So what is the delay? Well basically, when this whole structure was set up the Bank of Spain didn't seem to be fully aware that the EU Competition rules put a limit on direct aid to banks and cajas at 2 percent of their risk capital. Aid above this level would violate the EU unfair competition regulations.
The FROB is mainly directed at Spain's Cajas, since the 45 largely unlisted savings banks have been hit badly by the slump in the country's property sector after a decade-long boom and have some of the highest non-performing loan ratios in the financial sector.
Now it appears that the needs of the first three Caixas (the Catalan version of Caja) seeking to restructure under the FROB (Manresa, Tarragona and Catalunya) may well go beyond the 1.315 billion euros currently available under the regulations. And they may therefore need additional aid from the Spanish government under another heading. And it is just how to go about effecting this support that seems to be the sticking point in the negotiations - negotiations which have now dragged out over several months, despite the fact that the situation needs somewhat urgent resolution.
Help does however now seem to be at hand. The three savings banks in question agreed last week to postpone plans to merge until the European Union's executive Commission had ratified the FROB restructuring plan, and the European Commission said on Monday it was confident of issuing a positive decision on Spanish government scheme. The Commission, which has the responsibility for ensuring that state aid does not skew competition across the 27-country EU, is in "constructive discussions" with the Spanish authorities over the plan, according to Commission spokesman Jonathan Todd. And just in case the discussions need that little bit extra gusto, the Spanish Economy Commission Joaquin Almunia will shortly be taking over as Competition Commissioner in the forthcoming reshuffle.
According to Jonathan Todd "The Spanish authorities have to clarify what their intentions are." Honorable I hope! Todd also stated that while there was no fundamental problem, the Commission had to ensure that the scheme complied with EU state aid rules. In particular the sticking points seem to revolve around the interest rate the Cajas will have to pay to the FROB, and whether or not any additional bailouts from the Spanish government will need to go to Brussels on a case by case basis. Whoever was it who said, sometimes trying to make things easy you end up making them more difficult.
"The Commission is confident that we will be able to come to a positive outcome on the regime."
Housing Stats Under The Spotlight
Moving on to other matters, a great deal of attention has been showered of late on the perceived weaknesses of the Greek statistical agency. But Greece is far from being the only example of a European country were the process of statistics gathering is rather unsatisfactory. Enrico Giovannini, chairman of the Italy’s national statistics institute, also recently argued that national statistic agencies should have the same autonomy as central banks to avoid attempts by government to influence economic data.

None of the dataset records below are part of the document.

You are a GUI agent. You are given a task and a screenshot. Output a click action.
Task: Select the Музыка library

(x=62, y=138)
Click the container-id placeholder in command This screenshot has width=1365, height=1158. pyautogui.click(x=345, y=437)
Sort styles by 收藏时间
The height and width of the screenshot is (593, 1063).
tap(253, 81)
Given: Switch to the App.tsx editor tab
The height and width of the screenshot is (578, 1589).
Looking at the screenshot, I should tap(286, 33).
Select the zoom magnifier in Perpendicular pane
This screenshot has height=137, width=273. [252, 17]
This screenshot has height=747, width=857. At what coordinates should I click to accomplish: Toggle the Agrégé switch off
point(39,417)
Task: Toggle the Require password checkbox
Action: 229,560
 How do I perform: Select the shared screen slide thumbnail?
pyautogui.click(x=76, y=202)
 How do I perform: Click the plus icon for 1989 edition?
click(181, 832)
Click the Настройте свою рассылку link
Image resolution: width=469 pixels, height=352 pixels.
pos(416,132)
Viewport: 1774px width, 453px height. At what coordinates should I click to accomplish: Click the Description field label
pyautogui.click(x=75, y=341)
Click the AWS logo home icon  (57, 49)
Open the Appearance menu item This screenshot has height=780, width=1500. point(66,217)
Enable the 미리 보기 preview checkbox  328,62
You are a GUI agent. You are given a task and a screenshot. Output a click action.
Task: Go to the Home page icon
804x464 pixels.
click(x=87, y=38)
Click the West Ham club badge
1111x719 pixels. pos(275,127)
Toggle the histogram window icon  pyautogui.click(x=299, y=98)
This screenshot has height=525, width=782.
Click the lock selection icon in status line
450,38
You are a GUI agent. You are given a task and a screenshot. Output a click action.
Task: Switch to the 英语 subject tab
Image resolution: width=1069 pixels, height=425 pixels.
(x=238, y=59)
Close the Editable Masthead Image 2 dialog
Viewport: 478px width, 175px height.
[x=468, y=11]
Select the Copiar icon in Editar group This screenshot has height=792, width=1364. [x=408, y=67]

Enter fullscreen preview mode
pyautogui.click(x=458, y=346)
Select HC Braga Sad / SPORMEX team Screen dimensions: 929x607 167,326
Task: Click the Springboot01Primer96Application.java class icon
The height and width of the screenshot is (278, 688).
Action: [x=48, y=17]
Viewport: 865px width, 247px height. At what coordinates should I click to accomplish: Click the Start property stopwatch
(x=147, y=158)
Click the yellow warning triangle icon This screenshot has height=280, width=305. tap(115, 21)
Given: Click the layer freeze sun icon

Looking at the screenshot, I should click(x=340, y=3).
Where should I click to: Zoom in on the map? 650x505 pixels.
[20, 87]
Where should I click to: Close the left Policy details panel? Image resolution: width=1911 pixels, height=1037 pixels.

Well, Spanish Property Insight blogger Mark Stucklin just drew attention to another example of a practice which is far from perfect - the Spanish housing ministry's property prices statistics.
Mark draws our attention to the fact that the Economist, in their latest house affordability survey, find that Spanish house prices are "still 55% above their fair value despite Spain’s property market crash". Indeed using its "fair-value measure" methodology for property "based on the ratio of house prices to rents" the Economist find that Spain's property is the most overvalued among the countries surveyed -overvalued by 55%, followed by Hong Kong (+53%), Australia (+50%), France (+40%), Sweden (+35%), Ireland (+30%), and Britain (+29%).
Not so says Mark:
The problem with this method is it’s based on official housing market price statistics, which in Spain’s case are detached from reality. As I explain in my last article Spanish property prices down just 6pc in 2009 says Government, everyone in Spain knows that the Ministry of Housing’s figures are baloney. There are no reliable figures for the Spanish property market, but I guess that prices are probably down by more than 10% on average last year, and by 30% or more since the peak. If The Economist used real transaction price figures it would find that Spanish housing prices are much closer to fair value than they think.
And as Mark also points out:
Given how damaging it is for Spain to have international creditors read in a prestigious magazine like The Economist that Spanish property prices are the most overvalued in the world, you would think the Ministry of Housing would be racing to make its figures more accurate. That one step alone would do more good than all the ineffective initiatives produced by the Ministry of Housing in the last decade.
You would think Spain's Housing Ministry would eventually recognize this, wouldn't you? We live in hope. In the meantime EU Finance ministers agreed this week to seek powers for the EU’s statistics division to audit official financial information from member states. An earlier - 2005 - Commission proposal would have given just this “audit capacity” to Eurostat, but it was rejected by the EU governments. The failure to take this decision then is something which is bitterly regretted by many of those involved.
“We asked for these audit capacities in some cases, not every day, not every time, not under every condition, but under several conditions that will justify this kind of audit capacity,” Mr Almunia told reporters in Brussels. “We didn’t get it. We intend to repeat the same proposal now with the new evidence about the need for having this capacity.”
Spanish economy minister Elena Salgado, who chaired the Finance Ministers meeting, in subsequent questions with journalists dismissed a suggestion that Greece would default on its debt. “I think Greece is going to do all that is necessary so we’re not worried about that,” she reportedly told journalists. I only wish I could bring myself to think that M. Salgado was going to do all that was necessary to bring down Spain's deficit by taking the economy back to job creation and growth. Unlike her, I am worried about that, and remain unconvinced by all her statements to the contrary.